_Work required:_
Take the records below and print them verbatim up to and including the line that carries "Add a VPN connection with plus icon".
= Beginning of Section =
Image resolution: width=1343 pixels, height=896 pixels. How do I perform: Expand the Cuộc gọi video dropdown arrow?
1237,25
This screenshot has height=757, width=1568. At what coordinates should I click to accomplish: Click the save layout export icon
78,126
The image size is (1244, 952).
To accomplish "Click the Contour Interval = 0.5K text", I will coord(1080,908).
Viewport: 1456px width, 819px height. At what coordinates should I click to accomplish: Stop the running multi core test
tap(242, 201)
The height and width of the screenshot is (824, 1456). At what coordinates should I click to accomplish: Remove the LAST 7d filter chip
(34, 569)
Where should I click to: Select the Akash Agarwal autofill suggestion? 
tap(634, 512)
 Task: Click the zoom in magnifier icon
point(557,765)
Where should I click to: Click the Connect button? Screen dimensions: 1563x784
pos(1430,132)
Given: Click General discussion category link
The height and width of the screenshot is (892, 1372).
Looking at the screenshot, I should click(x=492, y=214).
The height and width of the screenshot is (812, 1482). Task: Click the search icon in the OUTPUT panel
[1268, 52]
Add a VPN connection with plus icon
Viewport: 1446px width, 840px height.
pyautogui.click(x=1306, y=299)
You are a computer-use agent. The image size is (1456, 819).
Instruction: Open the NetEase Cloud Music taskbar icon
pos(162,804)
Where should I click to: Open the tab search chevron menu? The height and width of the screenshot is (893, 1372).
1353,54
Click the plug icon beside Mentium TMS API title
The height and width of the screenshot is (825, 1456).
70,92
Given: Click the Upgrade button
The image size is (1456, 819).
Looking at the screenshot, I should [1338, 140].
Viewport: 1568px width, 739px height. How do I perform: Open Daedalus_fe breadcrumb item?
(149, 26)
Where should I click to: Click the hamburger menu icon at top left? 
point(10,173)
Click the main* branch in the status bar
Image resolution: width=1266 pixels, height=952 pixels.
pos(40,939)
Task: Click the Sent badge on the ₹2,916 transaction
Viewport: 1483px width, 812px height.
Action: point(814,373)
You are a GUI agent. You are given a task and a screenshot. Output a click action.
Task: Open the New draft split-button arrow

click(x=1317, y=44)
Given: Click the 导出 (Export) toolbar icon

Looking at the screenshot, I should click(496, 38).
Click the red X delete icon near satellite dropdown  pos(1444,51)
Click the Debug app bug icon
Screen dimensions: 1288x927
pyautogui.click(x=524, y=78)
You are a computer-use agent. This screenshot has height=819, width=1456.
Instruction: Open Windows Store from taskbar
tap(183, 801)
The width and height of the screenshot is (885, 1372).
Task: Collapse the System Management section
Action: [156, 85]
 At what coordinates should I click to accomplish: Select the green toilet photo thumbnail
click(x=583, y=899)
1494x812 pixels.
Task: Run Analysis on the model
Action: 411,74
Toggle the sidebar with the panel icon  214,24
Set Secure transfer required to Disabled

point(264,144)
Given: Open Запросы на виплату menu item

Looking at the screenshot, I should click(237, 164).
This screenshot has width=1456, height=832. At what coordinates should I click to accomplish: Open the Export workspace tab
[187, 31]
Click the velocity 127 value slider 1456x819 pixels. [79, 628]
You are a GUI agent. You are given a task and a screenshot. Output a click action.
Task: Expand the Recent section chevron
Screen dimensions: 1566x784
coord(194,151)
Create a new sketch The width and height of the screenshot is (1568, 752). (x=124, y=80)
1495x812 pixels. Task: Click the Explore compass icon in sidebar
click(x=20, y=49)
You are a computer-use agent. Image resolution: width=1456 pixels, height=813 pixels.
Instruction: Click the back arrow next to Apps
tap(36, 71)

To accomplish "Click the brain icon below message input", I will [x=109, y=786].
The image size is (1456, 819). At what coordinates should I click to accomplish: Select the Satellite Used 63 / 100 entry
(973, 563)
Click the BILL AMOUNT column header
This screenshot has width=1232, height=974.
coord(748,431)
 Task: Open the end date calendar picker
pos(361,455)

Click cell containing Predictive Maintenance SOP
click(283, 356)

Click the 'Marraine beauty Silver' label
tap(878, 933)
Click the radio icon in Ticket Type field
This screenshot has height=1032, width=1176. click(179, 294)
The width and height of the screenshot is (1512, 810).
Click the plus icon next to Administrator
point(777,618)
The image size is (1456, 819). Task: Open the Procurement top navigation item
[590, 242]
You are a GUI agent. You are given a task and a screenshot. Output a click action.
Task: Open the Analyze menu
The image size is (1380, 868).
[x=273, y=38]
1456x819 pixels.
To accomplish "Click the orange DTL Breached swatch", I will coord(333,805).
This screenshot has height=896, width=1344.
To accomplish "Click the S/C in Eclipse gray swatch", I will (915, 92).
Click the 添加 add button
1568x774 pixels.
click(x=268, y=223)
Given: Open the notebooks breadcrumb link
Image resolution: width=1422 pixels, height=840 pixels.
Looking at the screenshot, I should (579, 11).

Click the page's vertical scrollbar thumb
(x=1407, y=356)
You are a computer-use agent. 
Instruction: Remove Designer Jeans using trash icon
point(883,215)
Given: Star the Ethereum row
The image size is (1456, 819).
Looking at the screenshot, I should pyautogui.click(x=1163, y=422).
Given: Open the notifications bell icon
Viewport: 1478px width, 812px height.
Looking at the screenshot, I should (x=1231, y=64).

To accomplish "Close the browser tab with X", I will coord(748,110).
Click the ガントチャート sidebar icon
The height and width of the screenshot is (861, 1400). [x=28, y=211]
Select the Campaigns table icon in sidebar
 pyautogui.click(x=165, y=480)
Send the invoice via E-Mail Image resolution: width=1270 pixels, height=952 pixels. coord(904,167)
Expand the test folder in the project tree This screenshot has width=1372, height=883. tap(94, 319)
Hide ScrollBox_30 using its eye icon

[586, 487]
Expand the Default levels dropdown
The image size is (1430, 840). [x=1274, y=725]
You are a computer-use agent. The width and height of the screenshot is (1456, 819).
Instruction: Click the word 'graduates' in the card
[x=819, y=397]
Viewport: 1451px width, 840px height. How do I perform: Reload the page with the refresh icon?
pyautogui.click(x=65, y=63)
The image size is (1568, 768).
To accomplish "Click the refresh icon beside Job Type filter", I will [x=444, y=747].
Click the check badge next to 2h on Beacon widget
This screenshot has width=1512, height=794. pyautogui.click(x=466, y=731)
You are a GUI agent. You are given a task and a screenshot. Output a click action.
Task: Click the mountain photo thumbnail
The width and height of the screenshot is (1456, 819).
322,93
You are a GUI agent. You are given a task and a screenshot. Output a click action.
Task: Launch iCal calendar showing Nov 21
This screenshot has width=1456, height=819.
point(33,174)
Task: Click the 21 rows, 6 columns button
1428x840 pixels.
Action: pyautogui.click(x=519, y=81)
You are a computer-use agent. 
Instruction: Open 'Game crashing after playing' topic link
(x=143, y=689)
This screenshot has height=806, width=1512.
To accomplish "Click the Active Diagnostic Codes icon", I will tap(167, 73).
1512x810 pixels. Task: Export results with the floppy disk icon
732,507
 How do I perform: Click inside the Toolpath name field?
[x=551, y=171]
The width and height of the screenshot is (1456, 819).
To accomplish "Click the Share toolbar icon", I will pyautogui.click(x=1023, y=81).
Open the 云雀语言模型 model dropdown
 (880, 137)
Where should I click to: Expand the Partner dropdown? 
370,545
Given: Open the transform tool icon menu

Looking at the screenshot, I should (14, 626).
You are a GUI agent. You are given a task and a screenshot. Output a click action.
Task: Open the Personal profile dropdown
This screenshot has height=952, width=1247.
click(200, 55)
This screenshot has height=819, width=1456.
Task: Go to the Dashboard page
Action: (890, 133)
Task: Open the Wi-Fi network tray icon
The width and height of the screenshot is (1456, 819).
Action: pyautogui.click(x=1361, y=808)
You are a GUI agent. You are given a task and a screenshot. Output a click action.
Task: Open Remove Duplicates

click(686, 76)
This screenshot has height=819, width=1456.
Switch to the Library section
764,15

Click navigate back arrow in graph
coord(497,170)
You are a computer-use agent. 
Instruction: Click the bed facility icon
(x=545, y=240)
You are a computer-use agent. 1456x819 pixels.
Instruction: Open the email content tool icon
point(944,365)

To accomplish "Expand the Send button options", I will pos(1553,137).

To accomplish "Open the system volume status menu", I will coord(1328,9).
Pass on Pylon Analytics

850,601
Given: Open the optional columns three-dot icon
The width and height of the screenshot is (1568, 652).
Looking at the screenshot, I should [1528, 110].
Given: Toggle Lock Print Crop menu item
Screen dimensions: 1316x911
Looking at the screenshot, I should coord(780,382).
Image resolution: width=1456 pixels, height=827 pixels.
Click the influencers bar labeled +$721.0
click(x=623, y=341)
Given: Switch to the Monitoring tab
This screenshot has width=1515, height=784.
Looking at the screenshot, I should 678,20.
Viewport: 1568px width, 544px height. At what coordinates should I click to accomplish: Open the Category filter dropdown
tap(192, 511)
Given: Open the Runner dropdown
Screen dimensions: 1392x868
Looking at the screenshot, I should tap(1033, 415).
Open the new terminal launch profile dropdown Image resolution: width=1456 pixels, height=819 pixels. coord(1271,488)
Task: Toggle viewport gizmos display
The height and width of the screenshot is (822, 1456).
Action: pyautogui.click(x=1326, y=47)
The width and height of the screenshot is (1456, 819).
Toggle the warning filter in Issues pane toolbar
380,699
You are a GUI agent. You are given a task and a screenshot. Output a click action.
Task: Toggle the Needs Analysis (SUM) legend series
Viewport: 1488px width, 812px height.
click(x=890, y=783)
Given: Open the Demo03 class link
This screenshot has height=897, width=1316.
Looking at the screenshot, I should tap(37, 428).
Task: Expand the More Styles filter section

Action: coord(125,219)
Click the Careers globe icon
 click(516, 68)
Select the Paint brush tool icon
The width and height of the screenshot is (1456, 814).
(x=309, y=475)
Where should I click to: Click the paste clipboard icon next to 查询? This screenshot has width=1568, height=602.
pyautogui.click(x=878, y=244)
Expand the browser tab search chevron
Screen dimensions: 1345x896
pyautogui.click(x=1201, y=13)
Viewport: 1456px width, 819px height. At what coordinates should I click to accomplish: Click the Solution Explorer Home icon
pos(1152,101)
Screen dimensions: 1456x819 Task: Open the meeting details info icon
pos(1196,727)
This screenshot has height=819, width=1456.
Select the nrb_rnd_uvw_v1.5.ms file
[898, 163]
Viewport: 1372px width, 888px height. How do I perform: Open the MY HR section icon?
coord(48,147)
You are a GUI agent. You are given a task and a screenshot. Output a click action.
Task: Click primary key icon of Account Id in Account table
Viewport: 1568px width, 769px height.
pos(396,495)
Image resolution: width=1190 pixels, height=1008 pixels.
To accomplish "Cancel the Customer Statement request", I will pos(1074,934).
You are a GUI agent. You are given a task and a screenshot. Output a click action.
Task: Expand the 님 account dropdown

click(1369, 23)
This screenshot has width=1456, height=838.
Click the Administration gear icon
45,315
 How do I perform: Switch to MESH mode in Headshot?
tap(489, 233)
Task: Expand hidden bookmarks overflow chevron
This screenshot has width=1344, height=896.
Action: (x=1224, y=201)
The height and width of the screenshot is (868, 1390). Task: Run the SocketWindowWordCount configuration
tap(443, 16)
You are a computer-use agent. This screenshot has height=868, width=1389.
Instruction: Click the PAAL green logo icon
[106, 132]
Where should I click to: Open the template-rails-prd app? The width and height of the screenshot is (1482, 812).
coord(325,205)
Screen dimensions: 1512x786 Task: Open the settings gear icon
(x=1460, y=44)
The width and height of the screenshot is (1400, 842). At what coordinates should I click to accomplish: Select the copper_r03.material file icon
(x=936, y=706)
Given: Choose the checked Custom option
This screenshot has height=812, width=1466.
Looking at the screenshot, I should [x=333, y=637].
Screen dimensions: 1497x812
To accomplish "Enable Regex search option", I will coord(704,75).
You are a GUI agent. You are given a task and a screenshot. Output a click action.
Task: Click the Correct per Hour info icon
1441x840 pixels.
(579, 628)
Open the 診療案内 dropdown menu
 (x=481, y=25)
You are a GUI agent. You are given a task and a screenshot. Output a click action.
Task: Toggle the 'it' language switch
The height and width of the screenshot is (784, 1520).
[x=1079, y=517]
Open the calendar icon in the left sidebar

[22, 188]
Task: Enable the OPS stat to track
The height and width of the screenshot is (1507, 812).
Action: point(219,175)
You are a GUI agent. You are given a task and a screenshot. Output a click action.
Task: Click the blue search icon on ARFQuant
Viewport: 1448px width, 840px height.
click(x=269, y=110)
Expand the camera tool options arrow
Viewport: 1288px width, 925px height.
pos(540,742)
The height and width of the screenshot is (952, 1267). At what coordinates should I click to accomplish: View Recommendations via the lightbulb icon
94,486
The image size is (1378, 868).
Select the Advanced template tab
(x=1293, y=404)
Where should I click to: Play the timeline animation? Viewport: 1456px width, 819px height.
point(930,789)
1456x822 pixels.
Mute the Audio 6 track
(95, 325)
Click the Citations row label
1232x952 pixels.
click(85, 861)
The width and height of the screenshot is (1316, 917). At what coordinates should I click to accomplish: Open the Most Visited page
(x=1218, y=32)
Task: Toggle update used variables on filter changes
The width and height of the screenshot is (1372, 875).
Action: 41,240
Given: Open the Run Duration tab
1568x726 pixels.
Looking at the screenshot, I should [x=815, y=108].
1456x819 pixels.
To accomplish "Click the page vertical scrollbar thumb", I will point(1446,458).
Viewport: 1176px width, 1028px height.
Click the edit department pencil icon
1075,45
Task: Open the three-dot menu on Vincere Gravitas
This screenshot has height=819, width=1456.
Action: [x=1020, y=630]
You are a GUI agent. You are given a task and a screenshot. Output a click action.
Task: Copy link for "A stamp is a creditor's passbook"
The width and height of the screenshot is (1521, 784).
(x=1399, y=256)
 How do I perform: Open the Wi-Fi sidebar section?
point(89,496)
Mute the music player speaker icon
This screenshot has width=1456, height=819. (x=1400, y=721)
= End of Section =
_Reply to the exercise:_
Image resolution: width=1343 pixels, height=896 pixels. How do I perform: Expand the Cuộc gọi video dropdown arrow?
1237,25
This screenshot has height=757, width=1568. At what coordinates should I click to accomplish: Click the save layout export icon
78,126
The image size is (1244, 952).
To accomplish "Click the Contour Interval = 0.5K text", I will coord(1080,908).
Viewport: 1456px width, 819px height. At what coordinates should I click to accomplish: Stop the running multi core test
tap(242, 201)
The height and width of the screenshot is (824, 1456). At what coordinates should I click to accomplish: Remove the LAST 7d filter chip
(34, 569)
Where should I click to: Select the Akash Agarwal autofill suggestion? 
tap(634, 512)
 Task: Click the zoom in magnifier icon
point(557,765)
Where should I click to: Click the Connect button? Screen dimensions: 1563x784
pos(1430,132)
Given: Click General discussion category link
The height and width of the screenshot is (892, 1372).
Looking at the screenshot, I should click(x=492, y=214).
The height and width of the screenshot is (812, 1482). Task: Click the search icon in the OUTPUT panel
[1268, 52]
Add a VPN connection with plus icon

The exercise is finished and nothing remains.